CORE - Using a Dataset
======================

Dedicated code in :guilabel:`Core/Dataset` module.

Behavior
--------

**DeepPhysX** comes with its own *Dataset* management system, using the features from the :SSD:`SSD <>` library.
The synthetic data produced in *Environments* is stored on a *Database* that is in a dedicated repository named
``dataset`` in the training session.
Data is stored as partitions: these partitions correspond to the different *Dataset* modes (training data, test data,
prediction data) and can be multiple for each data field in order not to exceed the maximum size of the current amount
of loaded data.
Each partition will have a unique name: ``<session_name>_<dataset_mode>_<field>_<index>.npy``.

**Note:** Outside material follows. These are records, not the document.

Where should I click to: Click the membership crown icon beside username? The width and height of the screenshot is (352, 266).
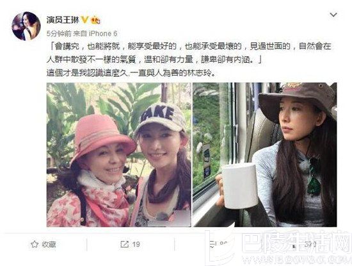tap(95, 20)
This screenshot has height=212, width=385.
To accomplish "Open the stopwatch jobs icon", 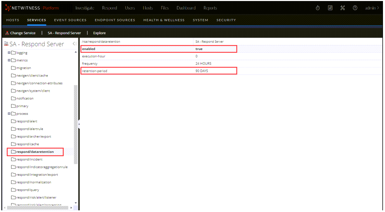I will [318, 8].
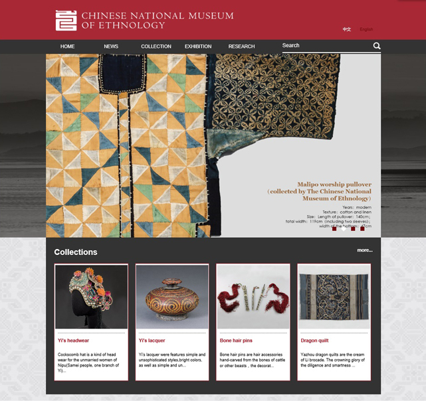
Task: Switch language to English
Action: [366, 29]
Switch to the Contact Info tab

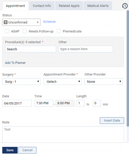(42, 6)
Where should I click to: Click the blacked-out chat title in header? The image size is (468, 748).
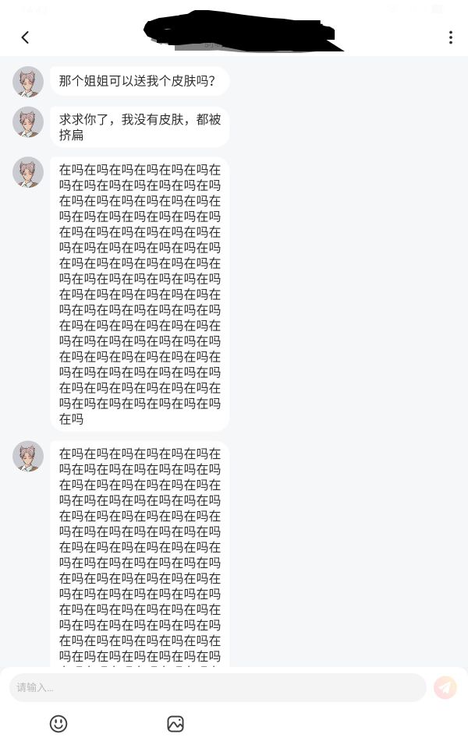point(243,31)
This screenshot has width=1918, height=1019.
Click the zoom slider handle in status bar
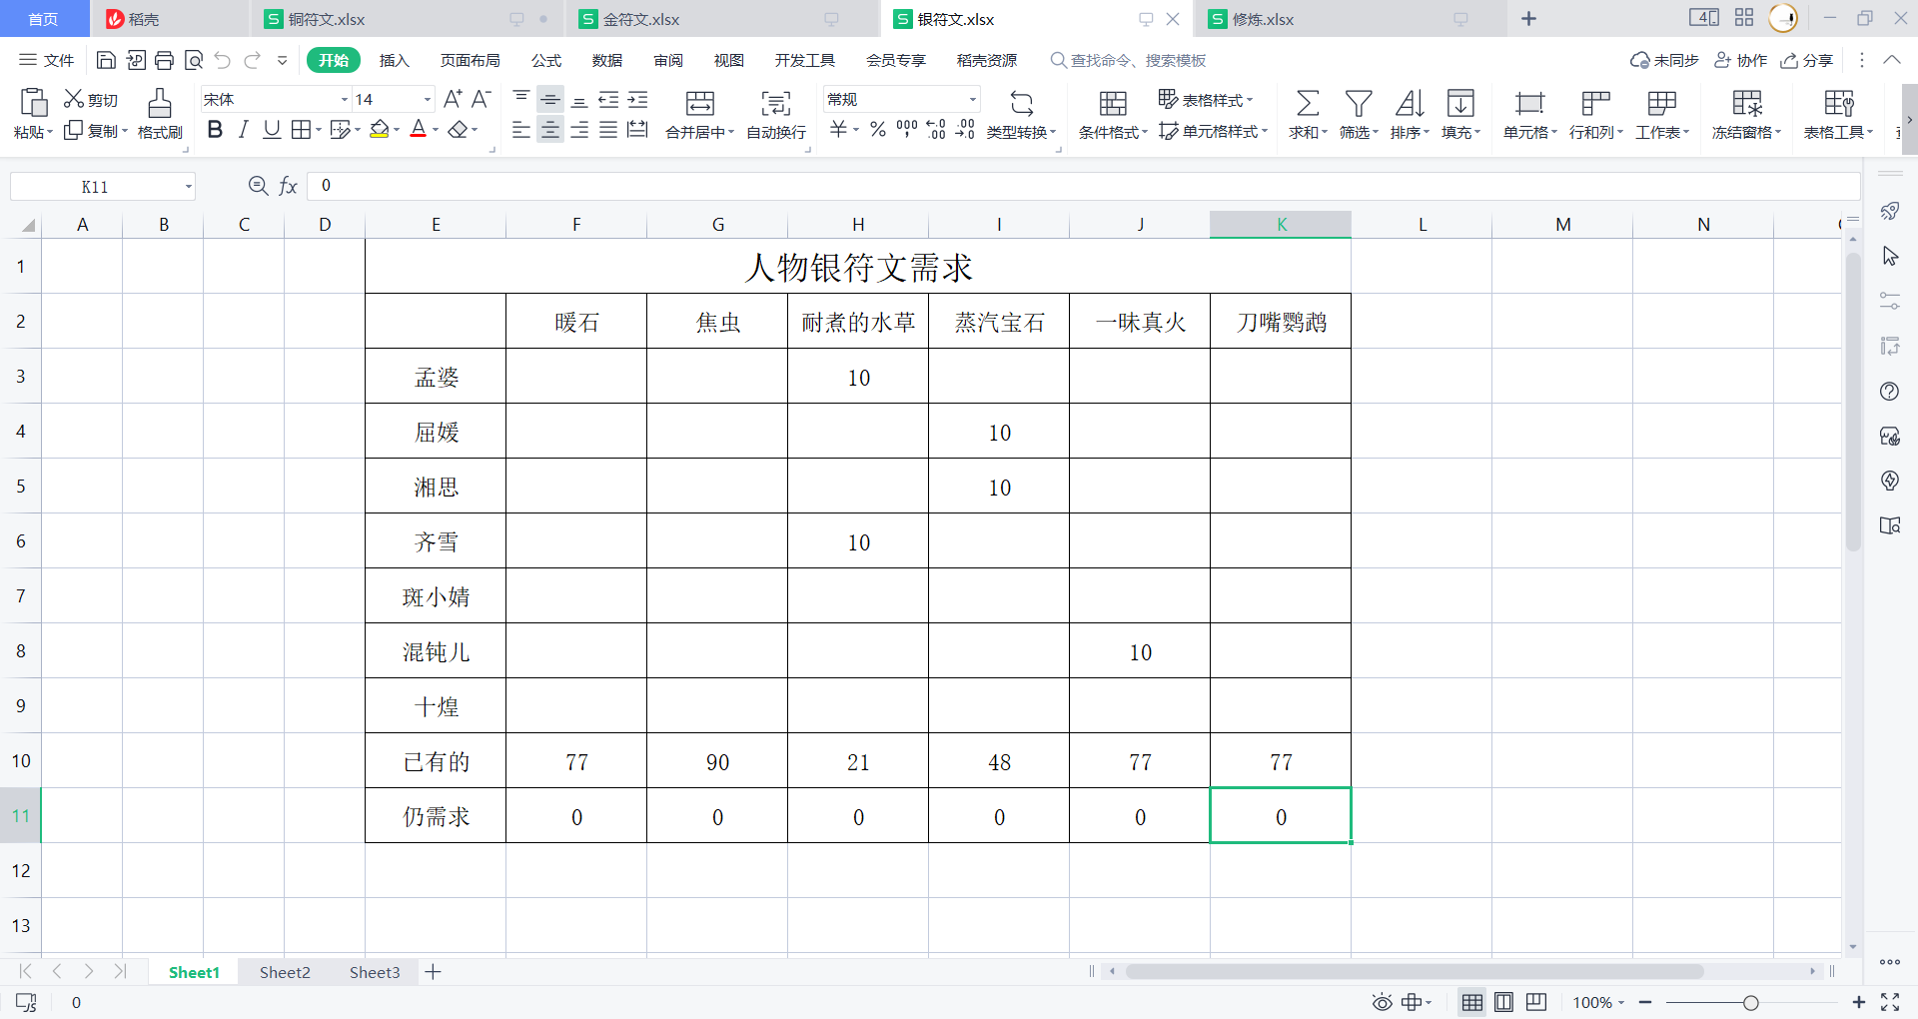(1750, 1002)
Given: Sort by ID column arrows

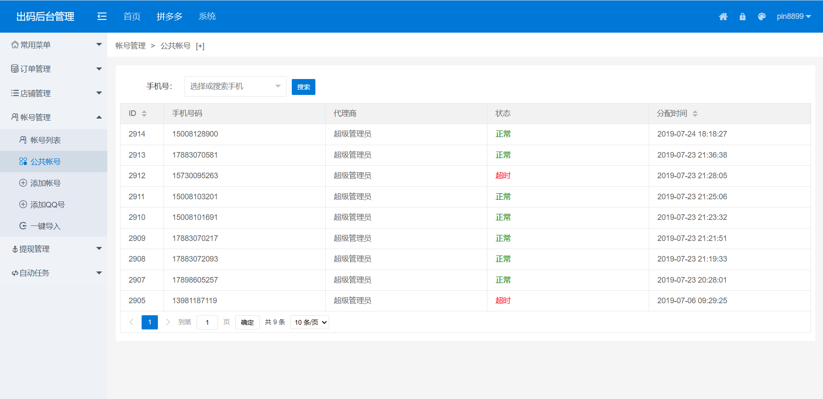Looking at the screenshot, I should 144,113.
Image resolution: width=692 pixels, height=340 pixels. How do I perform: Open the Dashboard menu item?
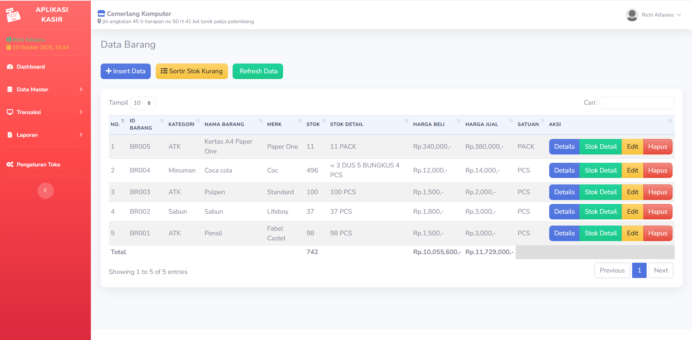(x=31, y=67)
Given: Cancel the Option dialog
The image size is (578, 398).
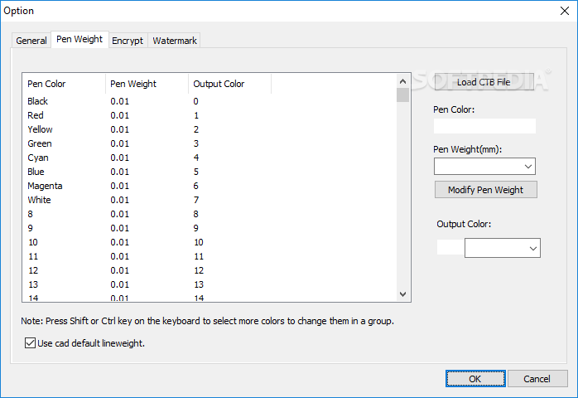Looking at the screenshot, I should 537,378.
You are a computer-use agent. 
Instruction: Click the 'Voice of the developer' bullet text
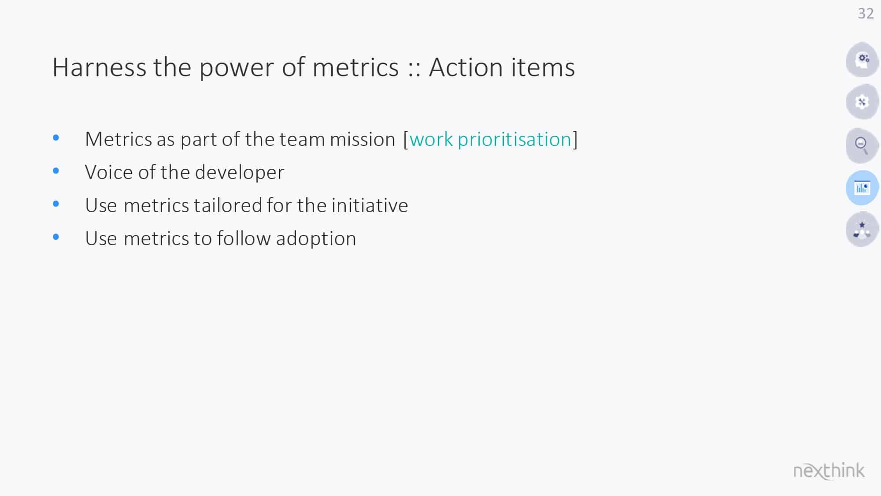[185, 172]
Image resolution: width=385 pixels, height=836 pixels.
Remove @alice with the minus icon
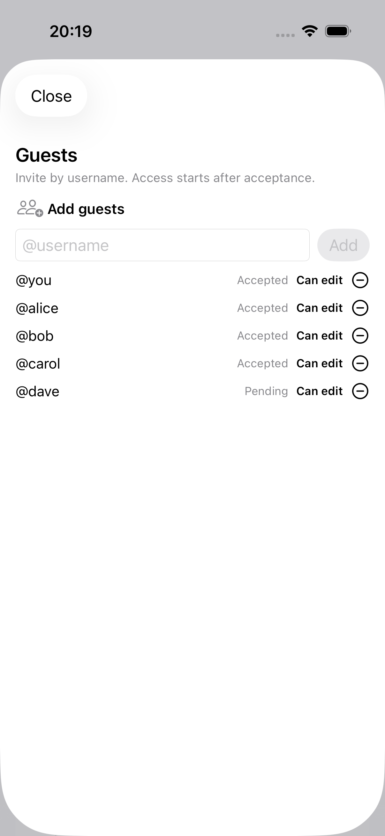pyautogui.click(x=360, y=308)
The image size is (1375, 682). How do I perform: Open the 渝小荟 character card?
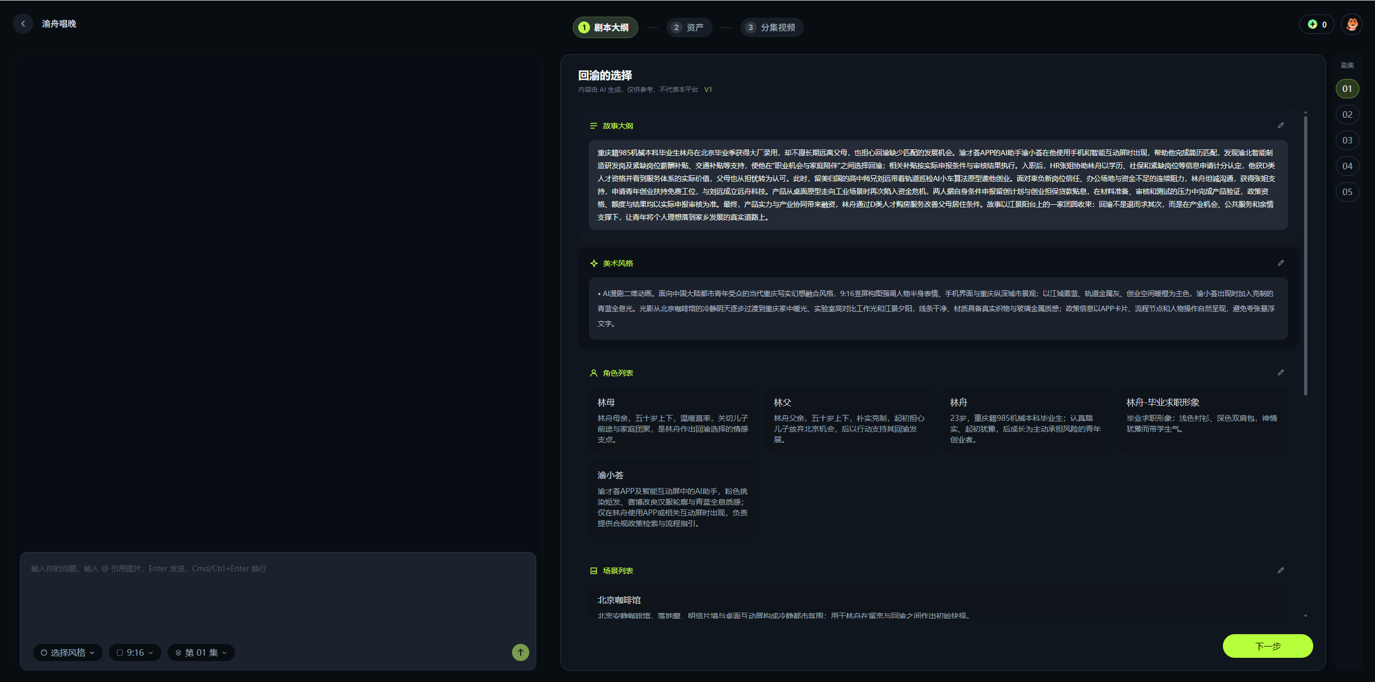(673, 498)
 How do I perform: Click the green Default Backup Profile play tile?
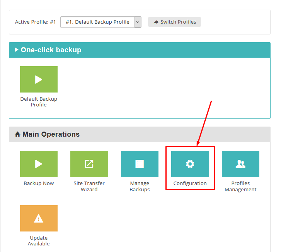[39, 79]
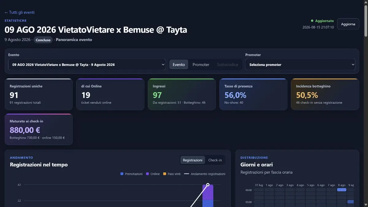Click the Evento dropdown chevron arrow
The width and height of the screenshot is (368, 207).
(x=163, y=65)
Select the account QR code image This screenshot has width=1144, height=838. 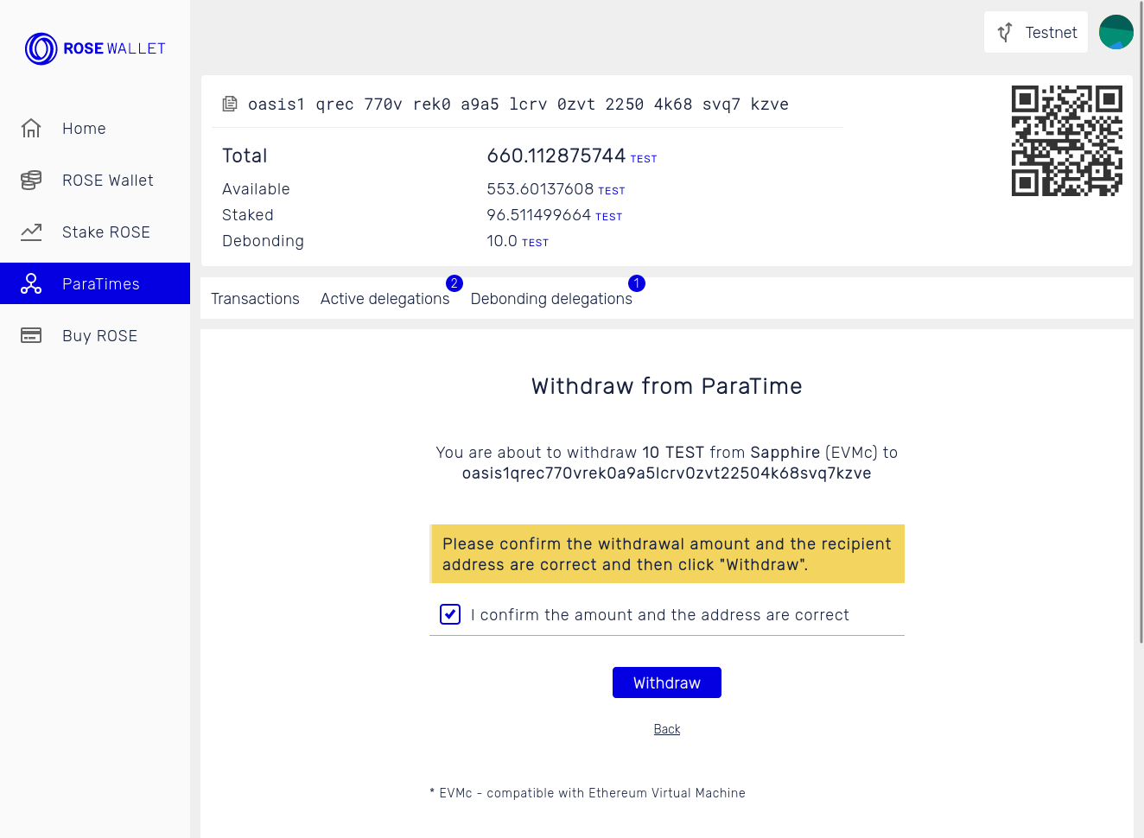tap(1067, 140)
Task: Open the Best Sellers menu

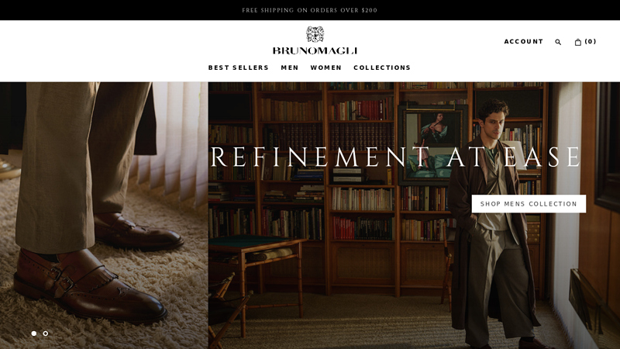Action: [239, 67]
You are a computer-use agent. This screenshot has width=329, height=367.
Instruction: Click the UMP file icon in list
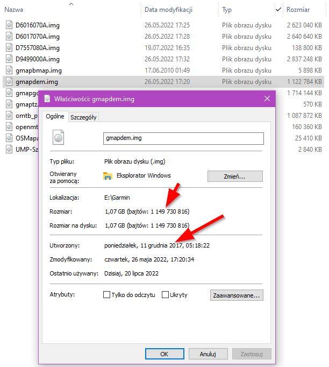pyautogui.click(x=9, y=149)
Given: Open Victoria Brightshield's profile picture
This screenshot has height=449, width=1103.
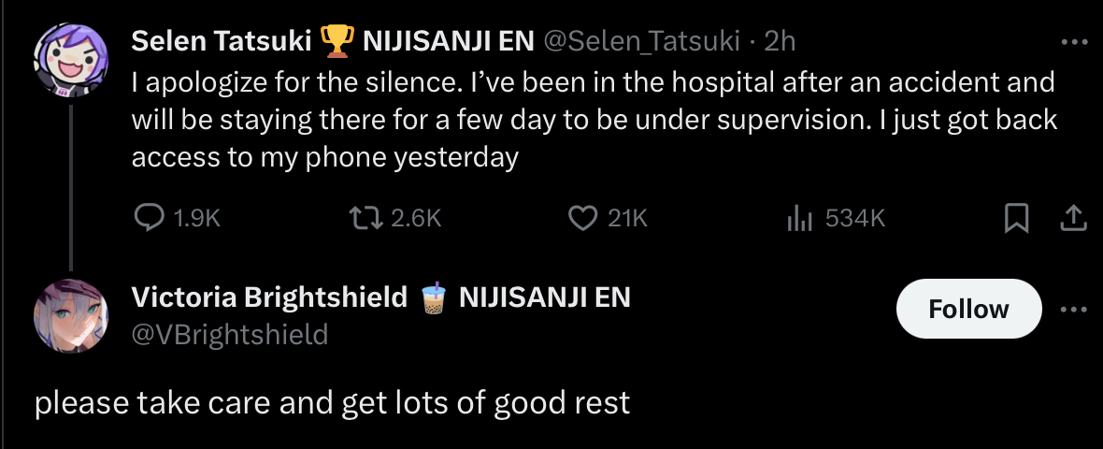Looking at the screenshot, I should point(71,316).
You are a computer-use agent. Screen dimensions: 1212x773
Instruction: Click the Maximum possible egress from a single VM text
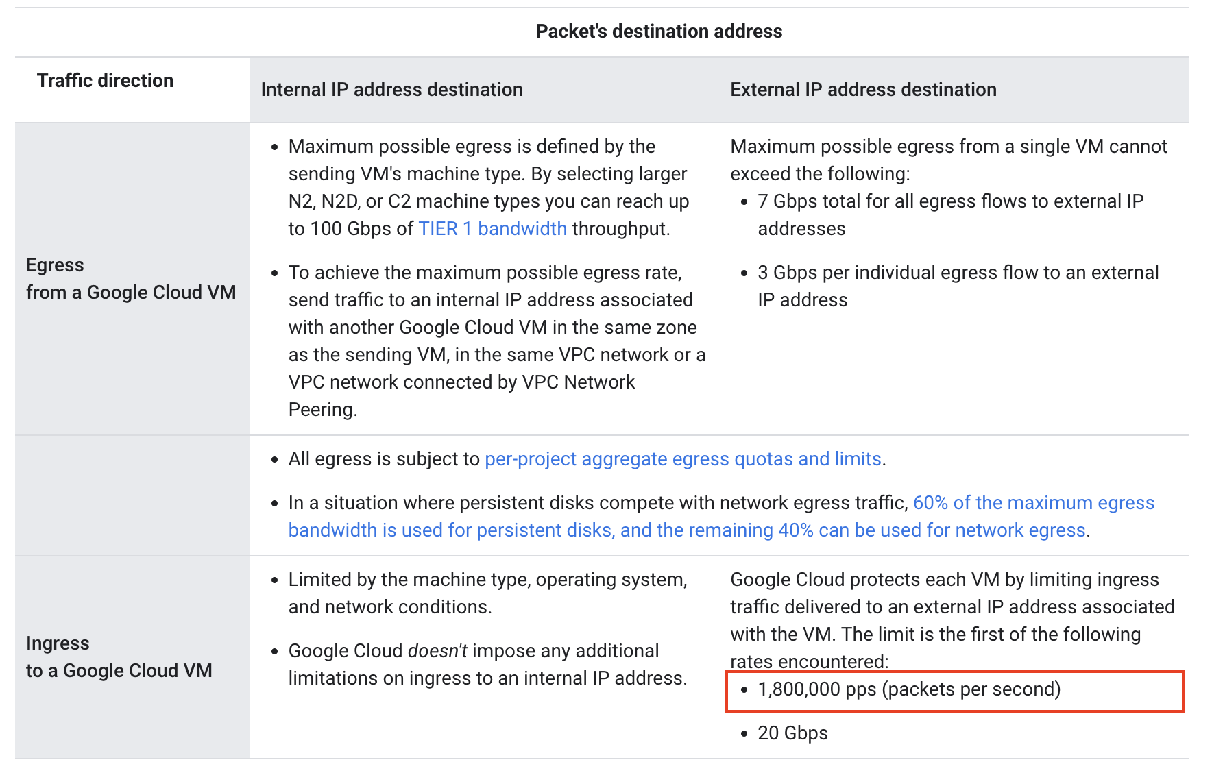(x=949, y=160)
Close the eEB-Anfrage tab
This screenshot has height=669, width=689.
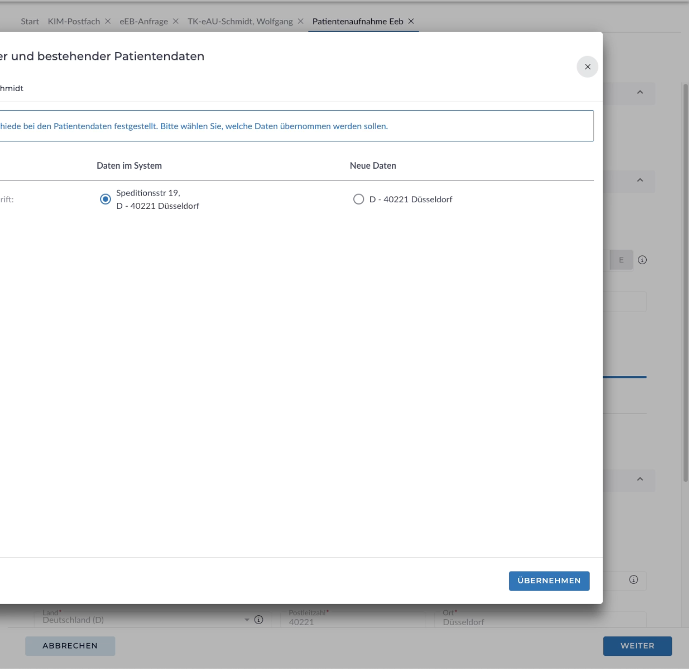pos(175,21)
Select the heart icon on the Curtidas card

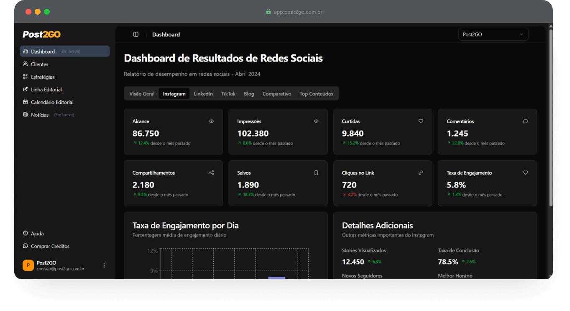point(421,121)
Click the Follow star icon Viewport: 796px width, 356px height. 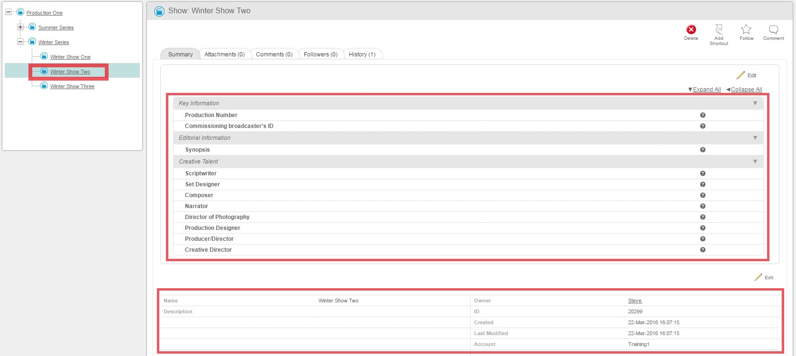click(746, 29)
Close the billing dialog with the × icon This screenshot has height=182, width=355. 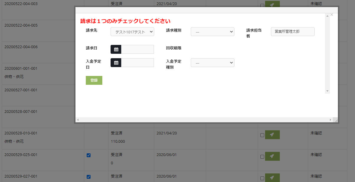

.. figure:: ../_static/image/database.png
    :alt: database.png
    :align: center
    :width: 80%

    Dataset repository organisation.

When adding a batch to the *Dataset*, a new partition is created for each data field if the current *Dataset* size
exceeds the threshold.
The batch is then appended to the *Dataset* for each data field.
Default *Dataset* fields are inputs and outputs, but users can define any data field from *Environment*
(see :ref:`dedicated section <environment-implementation>`).
Each field must always be filled at each batch.
A ``dataset.json`` file gathers information about the produced dataset and normalization coefficients if the
normalization is applied.

When loading data from an existing *Dataset*, the partitions are loaded and can be accessed randomly or not among the
whole set of partitions.


Configuration
-------------

A *Dataset* is almost always used in DeepPhysX pipelines and requires a *DatasetConfig*.
This *Configuration* object role is to bring together all the options to configure the *Dataset* and to create it with
``create_dataset`` method.

Here is a description of attributes related to *Dataset* configuration.

.. list-table::
    :width: 100%
    :widths: 15 85

    * - ``existing_dir``
      - Path to an existing *Dataset* repository if this repository needs to be loaded or completed.

    * - ``max_file_size``
      - Maximum size (in Gb) of the total *Dataset* object.

    * - ``mode``
      - Specify the *Dataset* mode between "Training", "Validation" and "Running".

    * - ``normalize``
      - If True, normalization parameters are computed from training data and applied to any loaded data.

    * - ``shuffle``
      - Specify if the loading order is random or not (True by default).

.. highlight:: python

See following example::

    # Import DatasetConfig
    from DeepPhysX_Core.Database.BaseDatabaseConfig import BaseDatabaseConfig

    # Create the config
    database_config = BaseDatabaseConfig(max_file_size=1,
                                         shuffle=True,
                                         mode='Training',
                                         normalize=True)